Coceani and co-workers (9-12) hypothesized that oxygen-induced ductus constriction depends on the synthesis and release of endothelin-1 (ET-1). ET-1 is a 21-amino acid polypeptide produced by vascular endothelial cells that has potent vasoactive properties (28). Its vasoactive effects are complex and depend on a variety of factors including age, dose, vascular bed, and resting tone. They are mediated by at least two different receptors, ETA and ETB. ETA receptors and a subpopulation of ETB receptors mediate vasoconstriction and are located on vascular smooth muscle cells (1, 25). A second subpopulation of ETB receptors mediate vasodilation and are located on vascular endothelial cells (26). An increasing amount of data suggests that ET-1 is an important mediator of normal vascular tone in many regional circulations, such as the cerebral, renal, and pulmonary circulations, and that aberrations in the ET-1 cascade participate in several pathophysiological disorders (20).

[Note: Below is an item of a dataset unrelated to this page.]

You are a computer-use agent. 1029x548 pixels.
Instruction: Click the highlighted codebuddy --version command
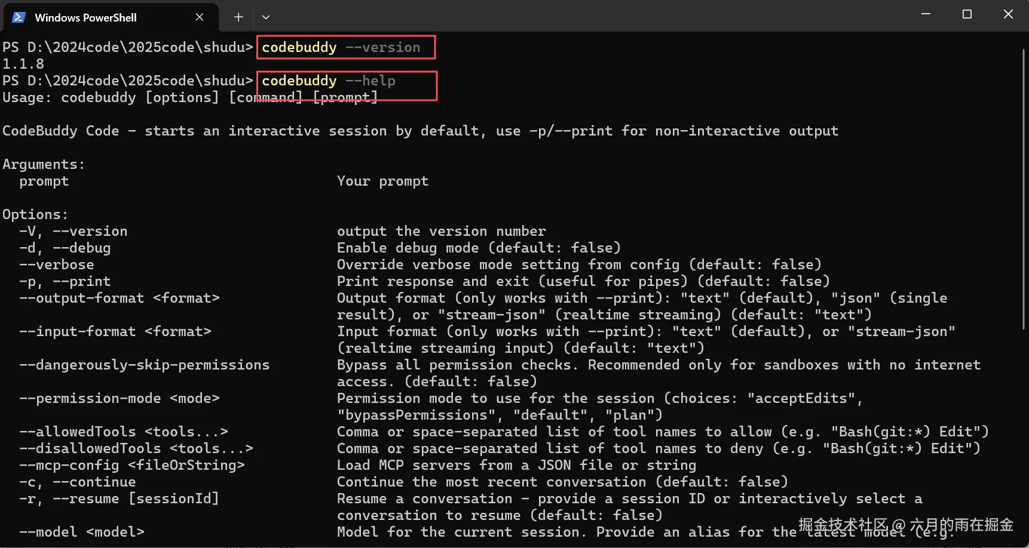pyautogui.click(x=341, y=47)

Coceani et al. (9) reported that exogenous ET-1 produces dose-dependent constriction of the ductus arteriosus in vitro; this occurs whether or not an intact endothelium is present. They also found that oxygen stimulates ET-1 release by the ductus arteriosus and that an ETA-receptor antagonist inhibits oxygen-induced contraction of the ductus arteriosus. These in vitro observations suggest an essential role for ET-1 in the closure of the ductus arteriosus after birth (10, 12). However, in vivo, when ET-1 or ET-1-receptor antagonists are administered to the fetus they do not appear to affect the tone of the ductus arteriosus (2, 18). Although these in vivo studies do not support a role for ET-1 in ductus regulation in the low-oxygen environment of the fetus, they do not address its possible role in oxygen-induced ductus closure after birth.
In the present investigation, we used 13 late-gestation fetal lambs that were infused with a selective ETA-receptor antagonist (PD-156707) to study the role of endogenous ET-1 on ductus closure during the first 5 h after birth. In addition, we used nine fetal lambs to examine the effects of ETA-receptor blockade on oxygen-induced ductus arteriosus constriction in vitro. Our findings do not support a role for ET-1 in the initial constriction of the ductus arteriosus after birth.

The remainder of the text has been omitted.